[Source extract]
Article 1 of Protocol No. 1
“Every natural or legal person is entitled to the
peaceful enjoyment of his possessions. No one shall be deprived of
his possessions except in the public interest and subject to the
conditions provided for by law and by the general principles of
international law.
The preceding provisions shall not, however, in any way
impair the right of a State to enforce such laws as it deems
necessary to control the use of property in accordance with the
general interest or to secure the payment of taxes or other
contributions or penalties.”
A. Admissibility
- The Court notes that the application is not manifestly
ill-founded within the meaning of Article 35 § 3 of the
Convention. It further notes that it is not inadmissible on any other
grounds. It must therefore be declared admissible.
B. Merits
- The Government did not give any justification for the
non-enforcement of the judgment of 6 March 2001.
- The applicant maintained his claims.
- The Court observes that on 6 March 2001 the applicant
obtained an enforceable judgment by which the Ministry of Finance was
to pay him a substantial amount of money. The judgment was upheld on
appeal on 23 July 2001 and has not been enforced to date.
- The Court has frequently found violations of Article 6
§ 1 of the Convention and Article 1 of Protocol No. 1 in cases
raising issues similar to the ones in the present case (see, Burdov
v. Russia, no. 59498/00, ECHR 2002 III, Reynbakh v.
Russia, no. 23405/03, 29 September 2005).
[/Source extract]
According to the court decision excerpt, on what date was the applicant's judgment upheld on appeal?
[Entries provided]
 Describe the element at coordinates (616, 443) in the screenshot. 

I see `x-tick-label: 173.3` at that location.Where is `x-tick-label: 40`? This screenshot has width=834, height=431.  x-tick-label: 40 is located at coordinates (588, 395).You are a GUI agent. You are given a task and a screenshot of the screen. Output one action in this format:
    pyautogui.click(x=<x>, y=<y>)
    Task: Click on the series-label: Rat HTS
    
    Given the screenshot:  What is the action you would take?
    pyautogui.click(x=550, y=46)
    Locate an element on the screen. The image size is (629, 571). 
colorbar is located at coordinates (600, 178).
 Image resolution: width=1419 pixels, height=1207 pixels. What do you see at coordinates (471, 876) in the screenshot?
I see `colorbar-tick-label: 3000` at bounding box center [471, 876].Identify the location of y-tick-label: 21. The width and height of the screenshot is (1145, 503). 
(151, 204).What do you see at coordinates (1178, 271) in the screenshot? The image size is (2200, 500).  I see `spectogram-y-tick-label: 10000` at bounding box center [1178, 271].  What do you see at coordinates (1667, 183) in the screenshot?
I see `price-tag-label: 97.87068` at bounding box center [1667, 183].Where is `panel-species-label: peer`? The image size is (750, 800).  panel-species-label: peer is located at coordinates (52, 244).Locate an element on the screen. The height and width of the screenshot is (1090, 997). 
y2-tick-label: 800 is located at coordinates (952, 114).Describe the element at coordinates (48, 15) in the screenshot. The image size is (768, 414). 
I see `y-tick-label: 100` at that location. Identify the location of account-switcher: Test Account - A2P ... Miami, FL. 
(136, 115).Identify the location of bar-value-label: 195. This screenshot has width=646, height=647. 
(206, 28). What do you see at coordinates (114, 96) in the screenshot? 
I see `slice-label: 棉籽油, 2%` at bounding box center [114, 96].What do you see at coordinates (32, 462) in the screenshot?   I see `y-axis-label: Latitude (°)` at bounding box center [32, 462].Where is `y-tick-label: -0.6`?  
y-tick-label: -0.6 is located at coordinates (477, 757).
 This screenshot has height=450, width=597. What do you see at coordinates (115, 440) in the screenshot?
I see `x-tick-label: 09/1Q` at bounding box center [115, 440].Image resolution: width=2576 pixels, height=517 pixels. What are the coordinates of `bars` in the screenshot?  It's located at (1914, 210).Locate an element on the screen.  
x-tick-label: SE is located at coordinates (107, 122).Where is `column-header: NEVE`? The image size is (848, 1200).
[/Entries provided]
Problem solution =>
23 July 2001